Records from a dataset
BEGIN
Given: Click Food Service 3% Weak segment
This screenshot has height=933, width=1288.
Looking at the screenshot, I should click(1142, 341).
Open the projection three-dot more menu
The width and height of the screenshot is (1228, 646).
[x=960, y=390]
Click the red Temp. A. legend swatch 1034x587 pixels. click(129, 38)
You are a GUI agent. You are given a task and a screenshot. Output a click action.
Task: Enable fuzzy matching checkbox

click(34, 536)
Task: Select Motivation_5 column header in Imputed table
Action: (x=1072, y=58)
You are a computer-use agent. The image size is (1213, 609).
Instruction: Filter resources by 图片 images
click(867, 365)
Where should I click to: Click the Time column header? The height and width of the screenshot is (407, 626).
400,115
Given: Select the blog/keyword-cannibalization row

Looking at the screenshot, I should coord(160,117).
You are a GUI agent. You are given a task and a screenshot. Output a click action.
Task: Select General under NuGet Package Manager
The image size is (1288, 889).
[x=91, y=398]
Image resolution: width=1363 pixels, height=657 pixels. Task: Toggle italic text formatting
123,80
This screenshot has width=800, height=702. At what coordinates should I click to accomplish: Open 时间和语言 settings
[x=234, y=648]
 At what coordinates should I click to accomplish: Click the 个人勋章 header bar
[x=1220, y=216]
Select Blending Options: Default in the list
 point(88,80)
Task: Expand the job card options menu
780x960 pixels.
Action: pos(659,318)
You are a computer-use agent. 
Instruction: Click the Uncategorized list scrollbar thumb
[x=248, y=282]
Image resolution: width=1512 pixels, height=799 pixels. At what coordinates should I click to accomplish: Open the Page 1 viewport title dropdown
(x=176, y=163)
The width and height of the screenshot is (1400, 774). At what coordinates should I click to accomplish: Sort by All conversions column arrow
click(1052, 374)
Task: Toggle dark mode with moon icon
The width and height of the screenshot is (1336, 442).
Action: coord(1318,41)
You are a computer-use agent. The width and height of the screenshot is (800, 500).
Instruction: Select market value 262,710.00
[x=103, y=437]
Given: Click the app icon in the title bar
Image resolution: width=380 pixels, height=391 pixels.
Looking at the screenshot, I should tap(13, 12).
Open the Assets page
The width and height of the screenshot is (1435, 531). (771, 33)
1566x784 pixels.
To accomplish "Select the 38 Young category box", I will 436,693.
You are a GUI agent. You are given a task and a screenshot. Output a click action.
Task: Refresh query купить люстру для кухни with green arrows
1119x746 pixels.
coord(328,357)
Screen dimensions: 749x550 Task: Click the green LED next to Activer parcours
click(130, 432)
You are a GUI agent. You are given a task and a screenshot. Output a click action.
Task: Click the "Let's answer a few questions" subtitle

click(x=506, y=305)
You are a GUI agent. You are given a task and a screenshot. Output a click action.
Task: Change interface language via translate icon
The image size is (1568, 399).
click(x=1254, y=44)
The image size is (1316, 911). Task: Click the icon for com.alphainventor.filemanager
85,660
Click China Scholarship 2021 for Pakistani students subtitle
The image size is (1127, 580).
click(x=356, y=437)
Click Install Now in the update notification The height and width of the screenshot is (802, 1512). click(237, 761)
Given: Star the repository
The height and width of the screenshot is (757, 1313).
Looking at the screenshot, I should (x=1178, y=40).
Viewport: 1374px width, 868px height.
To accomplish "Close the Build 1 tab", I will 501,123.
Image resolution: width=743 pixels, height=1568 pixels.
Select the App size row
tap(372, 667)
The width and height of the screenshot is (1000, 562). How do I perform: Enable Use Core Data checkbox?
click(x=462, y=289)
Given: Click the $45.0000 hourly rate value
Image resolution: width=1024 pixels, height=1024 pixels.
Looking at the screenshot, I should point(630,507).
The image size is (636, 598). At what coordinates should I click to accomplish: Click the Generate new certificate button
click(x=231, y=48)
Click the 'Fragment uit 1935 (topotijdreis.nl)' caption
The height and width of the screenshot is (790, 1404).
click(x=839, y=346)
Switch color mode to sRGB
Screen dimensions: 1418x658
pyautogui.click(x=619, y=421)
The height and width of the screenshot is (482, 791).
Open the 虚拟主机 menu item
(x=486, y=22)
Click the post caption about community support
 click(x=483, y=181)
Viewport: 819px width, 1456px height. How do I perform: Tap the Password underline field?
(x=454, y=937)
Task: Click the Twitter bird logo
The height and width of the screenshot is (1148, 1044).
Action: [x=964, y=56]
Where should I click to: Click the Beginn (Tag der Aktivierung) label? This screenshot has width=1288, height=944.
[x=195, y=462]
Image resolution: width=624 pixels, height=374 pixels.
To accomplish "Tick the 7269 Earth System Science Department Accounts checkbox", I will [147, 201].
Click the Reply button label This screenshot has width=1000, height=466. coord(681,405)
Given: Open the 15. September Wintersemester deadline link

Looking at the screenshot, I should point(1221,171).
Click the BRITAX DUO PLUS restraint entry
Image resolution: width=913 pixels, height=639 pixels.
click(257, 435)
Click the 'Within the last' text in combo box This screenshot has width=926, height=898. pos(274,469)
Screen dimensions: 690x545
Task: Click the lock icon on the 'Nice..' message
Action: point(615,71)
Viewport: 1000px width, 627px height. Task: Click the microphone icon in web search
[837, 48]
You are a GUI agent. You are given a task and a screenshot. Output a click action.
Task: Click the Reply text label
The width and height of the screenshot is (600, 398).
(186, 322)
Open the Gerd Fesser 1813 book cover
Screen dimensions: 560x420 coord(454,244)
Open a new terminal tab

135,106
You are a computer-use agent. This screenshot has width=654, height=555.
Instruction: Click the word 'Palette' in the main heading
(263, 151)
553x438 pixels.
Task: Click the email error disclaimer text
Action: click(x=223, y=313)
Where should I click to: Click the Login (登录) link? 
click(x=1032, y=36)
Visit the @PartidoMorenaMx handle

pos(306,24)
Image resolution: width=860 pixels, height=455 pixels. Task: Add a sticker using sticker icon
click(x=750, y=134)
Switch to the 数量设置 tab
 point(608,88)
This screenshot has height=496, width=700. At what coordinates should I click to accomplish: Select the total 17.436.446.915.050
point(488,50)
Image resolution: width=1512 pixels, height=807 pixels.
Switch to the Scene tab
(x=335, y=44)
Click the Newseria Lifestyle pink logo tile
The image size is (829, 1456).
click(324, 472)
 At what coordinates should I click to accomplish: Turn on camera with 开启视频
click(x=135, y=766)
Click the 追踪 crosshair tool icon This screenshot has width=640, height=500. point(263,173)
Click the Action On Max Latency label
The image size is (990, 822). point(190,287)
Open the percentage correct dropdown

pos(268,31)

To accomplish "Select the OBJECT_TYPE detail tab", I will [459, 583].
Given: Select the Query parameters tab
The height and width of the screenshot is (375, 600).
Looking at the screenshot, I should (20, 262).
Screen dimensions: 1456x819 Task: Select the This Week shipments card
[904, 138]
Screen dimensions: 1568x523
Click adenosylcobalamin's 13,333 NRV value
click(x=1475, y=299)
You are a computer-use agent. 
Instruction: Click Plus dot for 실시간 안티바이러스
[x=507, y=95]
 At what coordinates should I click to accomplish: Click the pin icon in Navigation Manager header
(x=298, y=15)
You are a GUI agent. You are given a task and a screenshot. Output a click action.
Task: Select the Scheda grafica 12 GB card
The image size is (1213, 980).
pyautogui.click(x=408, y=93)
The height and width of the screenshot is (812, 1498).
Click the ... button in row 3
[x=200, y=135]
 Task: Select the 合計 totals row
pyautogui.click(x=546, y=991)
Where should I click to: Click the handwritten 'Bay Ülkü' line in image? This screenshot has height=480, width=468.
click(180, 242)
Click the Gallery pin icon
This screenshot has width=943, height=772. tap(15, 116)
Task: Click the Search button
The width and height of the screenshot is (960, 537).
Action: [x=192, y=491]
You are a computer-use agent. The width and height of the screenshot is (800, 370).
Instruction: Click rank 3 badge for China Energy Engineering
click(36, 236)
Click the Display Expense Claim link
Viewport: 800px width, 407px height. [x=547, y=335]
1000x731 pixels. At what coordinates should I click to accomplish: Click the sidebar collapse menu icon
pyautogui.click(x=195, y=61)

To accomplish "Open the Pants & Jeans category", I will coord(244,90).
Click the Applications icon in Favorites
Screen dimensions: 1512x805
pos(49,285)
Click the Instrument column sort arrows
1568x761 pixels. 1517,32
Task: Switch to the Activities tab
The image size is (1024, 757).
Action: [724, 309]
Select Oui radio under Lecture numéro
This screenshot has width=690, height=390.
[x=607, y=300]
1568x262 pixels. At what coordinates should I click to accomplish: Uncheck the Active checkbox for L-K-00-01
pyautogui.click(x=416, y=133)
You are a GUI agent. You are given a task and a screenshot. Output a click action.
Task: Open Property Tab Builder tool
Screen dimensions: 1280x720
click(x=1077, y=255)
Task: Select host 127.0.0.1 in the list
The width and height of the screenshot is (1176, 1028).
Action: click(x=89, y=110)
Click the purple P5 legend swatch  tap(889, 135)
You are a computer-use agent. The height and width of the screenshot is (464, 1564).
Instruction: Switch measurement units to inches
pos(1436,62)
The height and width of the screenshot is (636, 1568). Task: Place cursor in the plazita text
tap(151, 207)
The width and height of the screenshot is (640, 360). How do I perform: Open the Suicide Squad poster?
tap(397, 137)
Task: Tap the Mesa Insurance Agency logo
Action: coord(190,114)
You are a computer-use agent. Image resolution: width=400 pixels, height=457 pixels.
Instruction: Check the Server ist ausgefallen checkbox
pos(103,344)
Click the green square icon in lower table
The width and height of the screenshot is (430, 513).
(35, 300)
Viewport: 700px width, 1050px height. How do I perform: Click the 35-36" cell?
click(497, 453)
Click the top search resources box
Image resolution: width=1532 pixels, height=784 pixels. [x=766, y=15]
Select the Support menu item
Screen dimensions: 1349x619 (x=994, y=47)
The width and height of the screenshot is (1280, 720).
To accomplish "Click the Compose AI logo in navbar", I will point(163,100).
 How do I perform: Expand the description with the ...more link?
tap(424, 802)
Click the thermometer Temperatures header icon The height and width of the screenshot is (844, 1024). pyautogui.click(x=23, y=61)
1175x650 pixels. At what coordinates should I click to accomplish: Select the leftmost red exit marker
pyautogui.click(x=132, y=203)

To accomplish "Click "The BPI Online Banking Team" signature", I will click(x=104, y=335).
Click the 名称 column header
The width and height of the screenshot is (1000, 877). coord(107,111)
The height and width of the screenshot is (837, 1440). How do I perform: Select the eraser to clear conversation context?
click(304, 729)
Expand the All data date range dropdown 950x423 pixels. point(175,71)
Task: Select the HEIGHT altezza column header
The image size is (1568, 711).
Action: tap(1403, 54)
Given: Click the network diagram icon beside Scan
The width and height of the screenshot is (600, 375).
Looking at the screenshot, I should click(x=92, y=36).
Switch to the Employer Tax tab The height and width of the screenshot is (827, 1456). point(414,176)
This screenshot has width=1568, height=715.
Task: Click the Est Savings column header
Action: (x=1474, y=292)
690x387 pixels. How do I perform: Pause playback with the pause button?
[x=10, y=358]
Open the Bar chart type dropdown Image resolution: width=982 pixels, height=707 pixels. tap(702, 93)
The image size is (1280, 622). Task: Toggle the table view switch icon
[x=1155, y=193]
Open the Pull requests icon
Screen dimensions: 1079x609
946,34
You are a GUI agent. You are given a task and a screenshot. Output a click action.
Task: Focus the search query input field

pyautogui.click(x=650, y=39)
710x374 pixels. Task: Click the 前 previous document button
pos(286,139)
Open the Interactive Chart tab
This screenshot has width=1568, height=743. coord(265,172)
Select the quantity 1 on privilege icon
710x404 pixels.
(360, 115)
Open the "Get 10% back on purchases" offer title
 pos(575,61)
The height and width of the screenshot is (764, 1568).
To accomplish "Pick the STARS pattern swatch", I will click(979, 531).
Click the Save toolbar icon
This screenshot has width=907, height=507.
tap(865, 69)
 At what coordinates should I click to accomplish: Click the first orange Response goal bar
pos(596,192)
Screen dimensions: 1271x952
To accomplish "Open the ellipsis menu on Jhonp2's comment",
END
> **Exercise objective**
Return only the lines between the one holding "Instruction: Filter resources by 图片 images" and the one holding "Task: Toggle dark mode with moon icon", inclusive, exactly as they appear above.

> **Task response**
Instruction: Filter resources by 图片 images
click(867, 365)
Where should I click to: Click the Time column header? The height and width of the screenshot is (407, 626).
400,115
Given: Select the blog/keyword-cannibalization row

Looking at the screenshot, I should coord(160,117).
You are a GUI agent. You are given a task and a screenshot. Output a click action.
Task: Select General under NuGet Package Manager
The image size is (1288, 889).
[x=91, y=398]
Image resolution: width=1363 pixels, height=657 pixels. Task: Toggle italic text formatting
123,80
This screenshot has width=800, height=702. At what coordinates should I click to accomplish: Open 时间和语言 settings
[x=234, y=648]
 At what coordinates should I click to accomplish: Click the 个人勋章 header bar
[x=1220, y=216]
Select Blending Options: Default in the list
 point(88,80)
Task: Expand the job card options menu
780x960 pixels.
Action: pos(659,318)
You are a computer-use agent. 
Instruction: Click the Uncategorized list scrollbar thumb
[x=248, y=282]
Image resolution: width=1512 pixels, height=799 pixels. At what coordinates should I click to accomplish: Open the Page 1 viewport title dropdown
(x=176, y=163)
The width and height of the screenshot is (1400, 774). At what coordinates should I click to accomplish: Sort by All conversions column arrow
click(1052, 374)
Task: Toggle dark mode with moon icon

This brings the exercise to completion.